__What needs to be done__
Swap "icon" for "symbol" and give back everything from the line containing "Decrease quantity with the minus button" down to the line containing "Action: 395,207", with nothing else altered.

__Stored dataset items__
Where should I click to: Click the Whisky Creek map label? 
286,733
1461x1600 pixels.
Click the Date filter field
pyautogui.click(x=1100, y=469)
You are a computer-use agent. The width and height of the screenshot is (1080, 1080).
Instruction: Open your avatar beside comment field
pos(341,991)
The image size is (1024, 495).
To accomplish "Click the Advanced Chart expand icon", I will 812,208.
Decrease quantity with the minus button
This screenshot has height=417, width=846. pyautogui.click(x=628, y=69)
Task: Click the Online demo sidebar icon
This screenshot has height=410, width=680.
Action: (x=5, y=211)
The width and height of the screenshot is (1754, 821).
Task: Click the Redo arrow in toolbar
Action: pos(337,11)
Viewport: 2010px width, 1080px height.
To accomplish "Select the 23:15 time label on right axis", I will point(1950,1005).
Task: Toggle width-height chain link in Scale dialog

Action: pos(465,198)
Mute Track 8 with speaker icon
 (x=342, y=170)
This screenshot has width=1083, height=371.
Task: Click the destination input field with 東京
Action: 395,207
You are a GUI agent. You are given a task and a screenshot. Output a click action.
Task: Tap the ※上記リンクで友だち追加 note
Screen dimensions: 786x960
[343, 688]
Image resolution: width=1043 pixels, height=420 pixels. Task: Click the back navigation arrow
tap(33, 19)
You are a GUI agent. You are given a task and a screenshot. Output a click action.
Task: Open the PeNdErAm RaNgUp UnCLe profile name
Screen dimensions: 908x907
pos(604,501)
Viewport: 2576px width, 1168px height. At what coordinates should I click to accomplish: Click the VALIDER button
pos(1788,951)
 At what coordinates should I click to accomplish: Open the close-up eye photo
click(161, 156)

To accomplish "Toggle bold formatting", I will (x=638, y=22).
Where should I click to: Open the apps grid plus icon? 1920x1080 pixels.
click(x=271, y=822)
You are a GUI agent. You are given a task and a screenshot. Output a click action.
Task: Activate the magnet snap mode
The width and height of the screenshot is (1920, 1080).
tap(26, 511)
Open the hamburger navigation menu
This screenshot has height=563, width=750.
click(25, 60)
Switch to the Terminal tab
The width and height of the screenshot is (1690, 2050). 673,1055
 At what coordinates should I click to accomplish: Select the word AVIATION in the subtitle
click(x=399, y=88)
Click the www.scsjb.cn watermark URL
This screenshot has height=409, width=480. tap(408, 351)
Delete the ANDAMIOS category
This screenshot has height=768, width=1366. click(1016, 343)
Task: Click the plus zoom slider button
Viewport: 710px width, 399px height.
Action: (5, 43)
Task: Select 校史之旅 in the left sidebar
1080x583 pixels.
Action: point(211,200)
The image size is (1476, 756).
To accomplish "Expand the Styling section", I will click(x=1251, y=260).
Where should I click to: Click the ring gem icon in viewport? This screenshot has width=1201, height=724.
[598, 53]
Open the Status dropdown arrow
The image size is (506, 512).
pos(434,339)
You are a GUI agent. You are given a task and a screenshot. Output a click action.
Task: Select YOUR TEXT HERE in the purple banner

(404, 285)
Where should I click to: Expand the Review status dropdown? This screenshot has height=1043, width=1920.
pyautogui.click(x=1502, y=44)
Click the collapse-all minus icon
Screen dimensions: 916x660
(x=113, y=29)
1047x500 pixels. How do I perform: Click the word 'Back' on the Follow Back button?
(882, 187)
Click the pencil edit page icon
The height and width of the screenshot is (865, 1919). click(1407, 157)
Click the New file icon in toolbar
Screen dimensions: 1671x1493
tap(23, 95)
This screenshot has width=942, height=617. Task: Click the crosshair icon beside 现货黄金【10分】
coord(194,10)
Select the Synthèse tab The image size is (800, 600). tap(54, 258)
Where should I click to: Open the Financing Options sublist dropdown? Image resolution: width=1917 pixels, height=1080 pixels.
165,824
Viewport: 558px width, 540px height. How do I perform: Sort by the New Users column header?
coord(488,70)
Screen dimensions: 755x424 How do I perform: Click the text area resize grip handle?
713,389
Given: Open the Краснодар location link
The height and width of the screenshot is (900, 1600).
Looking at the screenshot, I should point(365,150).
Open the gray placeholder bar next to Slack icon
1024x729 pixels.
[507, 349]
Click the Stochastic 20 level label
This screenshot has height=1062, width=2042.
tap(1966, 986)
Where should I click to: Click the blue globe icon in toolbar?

__Written reply__
Decrease quantity with the minus button
This screenshot has height=417, width=846. pyautogui.click(x=628, y=69)
Task: Click the Online demo sidebar symbol
This screenshot has height=410, width=680.
Action: (x=5, y=211)
The width and height of the screenshot is (1754, 821).
Task: Click the Redo arrow in toolbar
Action: pos(337,11)
Viewport: 2010px width, 1080px height.
To accomplish "Select the 23:15 time label on right axis", I will point(1950,1005).
Task: Toggle width-height chain link in Scale dialog

Action: pos(465,198)
Mute Track 8 with speaker symbol
 (x=342, y=170)
This screenshot has width=1083, height=371.
Task: Click the destination input field with 東京
Action: 395,207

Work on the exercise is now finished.